Our day-to-day lives are marked by routine. When we wake up, when we go to work, to school, to eat. Who we spend time with. Where we go. Even the most spontaneous people have these routines. In professional development, this is also referred to as someone's "comfort zone". Everyone's comfort zone consists of what one is comfortable with, and the width varies from person to person. Some people have wider comfort zones than others, and some narrower. While there is nothing wrong with having a wider or narrower comfort zone, the comfort zone definitely becomes a safe space for people to hide in. It's where a minimal amount of effort needs to be put into whatever work is being done, and done well. However, it is also a place of minimal growth.

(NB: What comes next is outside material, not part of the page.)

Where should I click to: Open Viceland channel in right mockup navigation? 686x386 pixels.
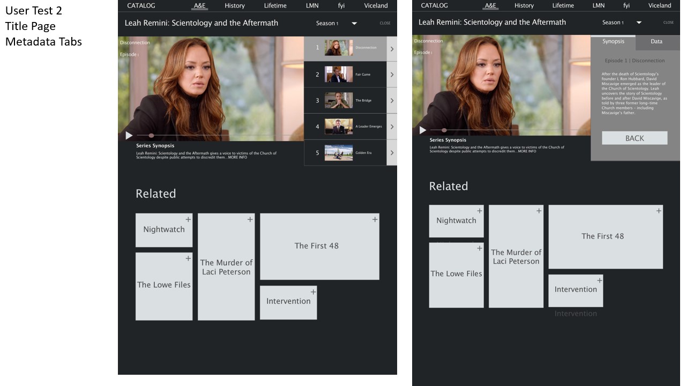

Perhaps this is something that you've heard, perhaps not. There will always be something beyond your comfort zone. Many successful people have time and time again advised that creativity becomes success when one pushes themselves outside of their comfort zone. There is always something that makes everyone mildly uncomfortable, whether it be because of unfamiliarity or fear, and it is being able to overcome this fear or uncertainty which allows someone to grow. Without continuous growth -no matter what that means for a person- I don't believe anyone can truly find who they are and who they are meant to be without difficulty. Those that do are often times either lying and putting on a front, or just very very privileged.

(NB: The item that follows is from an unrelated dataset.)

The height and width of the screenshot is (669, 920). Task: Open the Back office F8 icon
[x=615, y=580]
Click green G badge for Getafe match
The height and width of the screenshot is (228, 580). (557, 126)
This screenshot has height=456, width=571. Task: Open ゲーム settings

This lifestyle choice is driven by more than just motivational quotes. It's difficult, and it requires much hard work. Sometimes, stepping out of one's comfort zone is as simple as getting out of bed every morning or making breakfast. Other times, it's deciding between jobs or homes or whether or not to spend forever with a significant other. Whatever decision is made, must be made under a pretense of growth, not assumed comfort. The job where you learn the most and are pushed the most intellectually will be the one that you will walk away from with the most experience to discuss at your next interview, should you find yourself wanting to keep job searching. Points of stagnation and plateaus in knowledge consumption are the beginnings of the end. Always aim for an upward angle, because frankly, you can do it, and you deserve the best. So go for it! Take a shot, a risk. Step out of your comfort zone and do the things you're not so comfortable doing until you are, and know with confidence that you can do anything.